[[ Provided passage, beginning ]]

The V-S1 sneaker comes in two versions: one with a pan-African color scheme of red, yellow, black, and green and another with a more subdued gray and black color scheme. Its streamlined, laceless silhouette resurrects the spirit of the early 2000s “V1” velocity soccer cleats, a technical nod to PUMA’s soccer DNA.

Accessories round out the collection. The Micro Grip Bag features the wave pattern seen across the T7 pieces and nods to PUMA’s Formstrip. A black baseball cap with a subtle Ahluwalia badge quietly finishes the lineup.
Ahluwalia is clear about what she believes a collaborator’s job should be: “If you’re a smaller brand, I think your job as a collaborator is to push a bigger brand out of its comfort zone and get it to do something that feels true to its essence.”

That push is visible throughout the collection. Much of the range is produced using recycled fibers. Ahluwalia worked closely with PUMA’s development team to experiment with new fabrication techniques for footwear and apparel. Here, sustainability isn’t an afterthought or a tagline; it’s built into the construction.
The campaign, shot in Morocco, evokes the same emotional response as the clothes. There are sun-bleached walls, sand-dusted streets, and the unmistakable visual language of African football fandom. Ahluwalia herself put it plainly: “People will see this on the street and know it’s Ahluwalia and PUMA.”



The PUMA x Ahluwalia collection will be available exclusively at the PUMA London Flagship Store and on Ahluwalia.world from April 21, 2026, with wider stockist distribution following on April 22.

[[ Provided passage, end ]]
[[ Entries shown, beginning ]]

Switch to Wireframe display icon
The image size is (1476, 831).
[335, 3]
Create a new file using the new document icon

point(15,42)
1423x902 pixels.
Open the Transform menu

[[ Entries shown, end ]]
[[ Entries shown, beginning ]]

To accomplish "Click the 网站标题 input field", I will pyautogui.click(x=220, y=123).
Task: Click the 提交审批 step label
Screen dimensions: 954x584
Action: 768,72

[[ Entries shown, end ]]
[[ Entries shown, beginning ]]

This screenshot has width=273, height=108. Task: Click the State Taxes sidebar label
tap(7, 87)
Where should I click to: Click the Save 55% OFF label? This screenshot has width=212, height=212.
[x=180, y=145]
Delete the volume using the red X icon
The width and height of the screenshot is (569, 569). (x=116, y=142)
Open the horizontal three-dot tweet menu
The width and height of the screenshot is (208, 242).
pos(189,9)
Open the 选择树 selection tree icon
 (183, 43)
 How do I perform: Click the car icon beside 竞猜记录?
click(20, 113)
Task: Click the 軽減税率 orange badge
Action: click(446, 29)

[[ Entries shown, end ]]

#### [Complete the following]
1) Using the PUMA x Ahluwalia passage, decide whether each statement agrees with it. Answer yes or no for each and quote the words from the passage that decide it.
(a) The campaign for the collection was shot in Morocco.
(b) The baseball cap in the collection is white.
(c) Wider stockist distribution begins on the same day as the release at the PUMA London Flagship Store.
2) According to the PUMA x Ahluwalia passage, the V-S1 sneaker's silhouette resurrects the spirit of which soccer cleats?

#### [Written answers]
1)
(a) Yes: "The campaign, shot in Morocco"
(b) No: "A black baseball cap with a subtle Ahluwalia badge"
(c) No: "from April 21, 2026, with wider stockist distribution following on April 22"

2) The early 2000s "V1" velocity soccer cleats.